Back in Black

Published by Catherine Nguyen

“When I fell in love with black, it contained all colors. It wasn’t a negation of color. It was an acceptance. Because black encompasses all colors. Black is the most aristocratic color of all. … You can be quiet and it contains the whole thing.”– Louise Nevelson 

The weeks leading up to the closing of our home were filled with overwhelming emotions that became compounded by my father’s ailing health. As a family we are navigating uncharted waters together, making tough decisions related to his care and managing through this period of uncertainty. It has been a season of reconciling relationships, as we define what peace means to each of us in this moment. Negotiating these waves of complex emotions has led to my own physical and mental health challenges, and as I weather the storms, I am grateful for moments of clarity that provide me with space to find healing.  

My father helped us review our closing documents– a welcome distraction for us all. I had been so physically and emotionally bogged down by the weight of these events, I did not realize I was walking around in a fog, viewing the world through a cloudy prism. We commemorated the closing by taking a family picture together and in that moment the gray clouds lifted. I saw and felt color again. For me it was a powerful reminder of how emotion and color are so closely tied together.  

As we begin the process of designing our home, the colors we choose have become emblematic of this moment of transformation. Our color story begins with a choice that may appear antithetical to joy.  


To understand how this color plays such a significant role in the re-design is to understand the home as we bought it. It is white. Blindingly white. While some find clarity, openness, and lightness in the color, which makes it an excellent color choice for selling a home, however living with a blank palette is another story. It reminded me of the Agreeable Gray by Sherwin Williams we originally used in our first home. As I brainstormed our remodel with interior designer Lauren Burns, one of our first goals was to resolve the white. The color certainly has its place in some areas of the home, so we chose to keep the exterior white, except for an accent wall that we will paint black to create more dramatic contrast at the entrance. This sets the tone for other black features we plan to sprinkle throughout the house.  

In our open kitchen, we will be parting ways with white subway tile and white shiplap wall which will undergo a darker transformation to give the space more of a rich, moody feel. The original source of inspiration dates back to a 2014 shoot I photographed for my dear friend Caroline Lizarraga featuring a supple crocodile wall design using black Venetian plaster. I immediately fell in love with the way the light bounced off the patterns she created using a series of shaded rectangular scales aligned on a vertical axis– its height gave the design a lush, textured appearance that evoked quiet drama. I have been waiting for years to find the right space to recreate this design in a fresh, new way and I’m excited to collaborate with her once again.  

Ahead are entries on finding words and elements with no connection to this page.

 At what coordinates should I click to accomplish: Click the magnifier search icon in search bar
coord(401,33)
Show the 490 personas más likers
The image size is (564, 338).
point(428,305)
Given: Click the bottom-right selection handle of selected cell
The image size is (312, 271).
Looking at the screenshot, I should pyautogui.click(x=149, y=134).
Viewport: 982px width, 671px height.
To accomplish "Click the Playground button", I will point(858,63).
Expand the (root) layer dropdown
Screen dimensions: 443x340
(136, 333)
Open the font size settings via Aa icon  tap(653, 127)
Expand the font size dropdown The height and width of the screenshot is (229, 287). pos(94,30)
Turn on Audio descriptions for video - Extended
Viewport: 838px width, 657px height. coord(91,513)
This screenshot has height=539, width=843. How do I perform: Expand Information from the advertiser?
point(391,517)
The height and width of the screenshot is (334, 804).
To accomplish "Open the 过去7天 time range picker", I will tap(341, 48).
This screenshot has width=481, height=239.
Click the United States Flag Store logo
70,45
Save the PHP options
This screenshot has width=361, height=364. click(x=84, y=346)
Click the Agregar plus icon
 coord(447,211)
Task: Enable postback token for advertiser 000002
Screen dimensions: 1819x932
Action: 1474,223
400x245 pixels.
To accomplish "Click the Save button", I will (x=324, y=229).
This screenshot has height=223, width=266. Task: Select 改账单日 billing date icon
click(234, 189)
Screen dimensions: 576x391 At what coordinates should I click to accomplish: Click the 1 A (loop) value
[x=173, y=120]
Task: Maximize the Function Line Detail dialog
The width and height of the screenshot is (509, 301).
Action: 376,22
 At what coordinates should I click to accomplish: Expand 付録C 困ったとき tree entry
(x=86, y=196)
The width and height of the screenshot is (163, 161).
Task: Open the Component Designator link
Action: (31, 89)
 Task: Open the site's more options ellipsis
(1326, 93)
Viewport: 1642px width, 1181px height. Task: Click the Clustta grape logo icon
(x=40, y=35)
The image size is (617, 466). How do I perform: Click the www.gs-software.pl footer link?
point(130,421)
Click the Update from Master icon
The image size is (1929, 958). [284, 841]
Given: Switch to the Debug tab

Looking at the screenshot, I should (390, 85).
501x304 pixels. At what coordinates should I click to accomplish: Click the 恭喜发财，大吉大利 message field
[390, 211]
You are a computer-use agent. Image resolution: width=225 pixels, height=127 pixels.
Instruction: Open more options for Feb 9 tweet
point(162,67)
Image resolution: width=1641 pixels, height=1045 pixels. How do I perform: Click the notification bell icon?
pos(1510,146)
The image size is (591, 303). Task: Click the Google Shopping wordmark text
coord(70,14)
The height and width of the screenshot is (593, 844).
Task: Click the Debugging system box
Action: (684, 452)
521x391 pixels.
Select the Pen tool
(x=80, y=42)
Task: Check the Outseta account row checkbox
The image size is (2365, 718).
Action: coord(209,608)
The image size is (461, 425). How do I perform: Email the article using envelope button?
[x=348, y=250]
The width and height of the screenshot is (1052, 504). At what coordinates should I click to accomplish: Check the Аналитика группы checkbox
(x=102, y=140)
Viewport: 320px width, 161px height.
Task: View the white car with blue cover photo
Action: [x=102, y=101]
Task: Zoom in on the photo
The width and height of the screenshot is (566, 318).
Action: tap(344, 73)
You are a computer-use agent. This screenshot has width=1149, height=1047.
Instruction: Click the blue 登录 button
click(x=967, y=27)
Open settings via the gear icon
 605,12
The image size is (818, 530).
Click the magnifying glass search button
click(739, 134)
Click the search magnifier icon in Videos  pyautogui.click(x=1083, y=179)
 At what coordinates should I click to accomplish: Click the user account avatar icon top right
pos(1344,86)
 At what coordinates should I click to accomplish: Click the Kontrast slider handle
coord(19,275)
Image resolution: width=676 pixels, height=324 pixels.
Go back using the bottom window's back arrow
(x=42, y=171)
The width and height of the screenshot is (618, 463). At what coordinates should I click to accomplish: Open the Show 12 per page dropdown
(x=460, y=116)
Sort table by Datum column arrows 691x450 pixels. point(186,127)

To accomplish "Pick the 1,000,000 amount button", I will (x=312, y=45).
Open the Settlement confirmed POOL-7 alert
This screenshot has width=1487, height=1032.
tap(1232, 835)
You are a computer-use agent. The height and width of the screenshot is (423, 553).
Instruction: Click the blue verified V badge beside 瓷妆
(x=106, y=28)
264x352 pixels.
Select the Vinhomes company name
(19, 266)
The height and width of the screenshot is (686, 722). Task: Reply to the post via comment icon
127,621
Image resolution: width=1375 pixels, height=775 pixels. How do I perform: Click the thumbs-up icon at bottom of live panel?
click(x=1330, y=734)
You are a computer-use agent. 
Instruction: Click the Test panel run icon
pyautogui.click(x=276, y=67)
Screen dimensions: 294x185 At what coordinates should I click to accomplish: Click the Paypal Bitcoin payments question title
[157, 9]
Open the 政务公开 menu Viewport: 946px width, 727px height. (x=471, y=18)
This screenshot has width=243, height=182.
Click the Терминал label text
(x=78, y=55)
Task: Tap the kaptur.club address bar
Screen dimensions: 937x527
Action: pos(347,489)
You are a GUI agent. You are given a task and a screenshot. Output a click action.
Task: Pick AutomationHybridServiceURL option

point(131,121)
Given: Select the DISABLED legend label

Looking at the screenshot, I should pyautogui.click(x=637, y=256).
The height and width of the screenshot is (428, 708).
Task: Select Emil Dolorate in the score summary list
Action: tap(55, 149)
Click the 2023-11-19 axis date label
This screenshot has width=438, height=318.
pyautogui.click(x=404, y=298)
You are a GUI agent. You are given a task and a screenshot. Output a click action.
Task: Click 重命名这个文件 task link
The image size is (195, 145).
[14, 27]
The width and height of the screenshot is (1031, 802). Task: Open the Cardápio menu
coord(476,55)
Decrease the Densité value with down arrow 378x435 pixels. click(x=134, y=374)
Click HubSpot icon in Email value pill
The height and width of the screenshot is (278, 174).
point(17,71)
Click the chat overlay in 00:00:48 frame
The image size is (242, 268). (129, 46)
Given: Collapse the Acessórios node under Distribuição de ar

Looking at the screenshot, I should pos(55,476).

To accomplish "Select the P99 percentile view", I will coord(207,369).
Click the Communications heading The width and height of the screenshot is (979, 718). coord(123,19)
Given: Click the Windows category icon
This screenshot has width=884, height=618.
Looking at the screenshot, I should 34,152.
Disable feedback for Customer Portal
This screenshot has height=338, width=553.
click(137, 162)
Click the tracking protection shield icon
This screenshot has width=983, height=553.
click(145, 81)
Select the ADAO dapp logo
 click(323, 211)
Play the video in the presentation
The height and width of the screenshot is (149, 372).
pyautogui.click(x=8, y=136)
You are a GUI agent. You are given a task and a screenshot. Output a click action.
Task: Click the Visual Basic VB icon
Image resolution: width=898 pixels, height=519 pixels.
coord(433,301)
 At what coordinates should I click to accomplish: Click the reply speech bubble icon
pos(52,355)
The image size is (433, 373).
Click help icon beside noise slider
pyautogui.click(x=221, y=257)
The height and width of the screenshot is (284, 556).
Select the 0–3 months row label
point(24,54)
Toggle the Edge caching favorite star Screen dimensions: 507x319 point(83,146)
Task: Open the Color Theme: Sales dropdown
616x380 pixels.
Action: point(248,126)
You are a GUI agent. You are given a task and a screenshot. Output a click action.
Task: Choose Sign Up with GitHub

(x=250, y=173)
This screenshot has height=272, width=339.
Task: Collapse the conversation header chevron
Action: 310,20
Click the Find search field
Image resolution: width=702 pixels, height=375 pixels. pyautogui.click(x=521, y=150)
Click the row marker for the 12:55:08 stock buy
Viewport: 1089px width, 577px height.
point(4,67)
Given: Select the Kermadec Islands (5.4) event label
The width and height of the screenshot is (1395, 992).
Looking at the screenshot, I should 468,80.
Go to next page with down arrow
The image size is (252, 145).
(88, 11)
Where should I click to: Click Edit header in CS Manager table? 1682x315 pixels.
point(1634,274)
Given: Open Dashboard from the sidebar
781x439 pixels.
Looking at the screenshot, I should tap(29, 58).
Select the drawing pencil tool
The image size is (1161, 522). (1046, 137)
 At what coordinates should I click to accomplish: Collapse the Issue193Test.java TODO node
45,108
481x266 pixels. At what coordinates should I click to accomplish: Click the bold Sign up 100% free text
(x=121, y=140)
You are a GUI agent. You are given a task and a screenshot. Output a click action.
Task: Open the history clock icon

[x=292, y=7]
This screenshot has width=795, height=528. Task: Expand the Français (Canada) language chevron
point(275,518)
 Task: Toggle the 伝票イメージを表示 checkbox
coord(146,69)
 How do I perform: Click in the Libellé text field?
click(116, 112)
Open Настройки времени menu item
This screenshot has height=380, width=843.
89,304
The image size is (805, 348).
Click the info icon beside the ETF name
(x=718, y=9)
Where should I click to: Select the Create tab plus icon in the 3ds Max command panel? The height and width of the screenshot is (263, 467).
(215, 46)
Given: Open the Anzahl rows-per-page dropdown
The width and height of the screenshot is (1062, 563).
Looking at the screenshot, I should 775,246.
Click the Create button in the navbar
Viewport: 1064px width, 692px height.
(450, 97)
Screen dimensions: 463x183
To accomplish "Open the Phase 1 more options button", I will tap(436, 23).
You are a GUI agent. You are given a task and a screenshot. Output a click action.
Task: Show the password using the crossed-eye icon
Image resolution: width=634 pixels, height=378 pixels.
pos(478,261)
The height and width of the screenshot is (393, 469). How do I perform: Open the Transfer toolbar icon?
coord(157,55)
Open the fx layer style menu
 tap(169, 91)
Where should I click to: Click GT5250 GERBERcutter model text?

From there other black accents will ground the white kitchen: a wave patterned tile will replace the white subway tile backsplash, we will swap the range hood for something darker, and will update many of the lighting fixtures. 

“I love black because it affirms, designs, and styles. A woman in a black dress is a pencil stroke.” – Yves Saint Laurent 

When it comes to style, one accessory can inspire an entire look–and in a home, art is a defining accessory that takes a home from polished to distinguished. Over the last few months, retail therapy has become a welcome respite from life’s chaos. This charcoal print of a Gibson girl that I found at the Sleepy Poet Antique Mall in Charlotte will accompany a pair of vintage mirrors, a gallery wall vignette of ceramic flowers, and a painting from one of my dear cousins that will add personality throughout the new space. Art is fluid, so I will be adding and re-arranging items from our treasured collection with these new pieces, allowing them to spark entirely new artistic conversations on the walls.  

One valuable lesson that I have already learned this year is that one lifted weight creates space for the imagination. In this case I’ve made room for optimism– I will take this with me into the design of my home, work, and relationships. As you prioritize the goals that you set this year, please consider what you might be able to let go of to make room for your imagination to soar.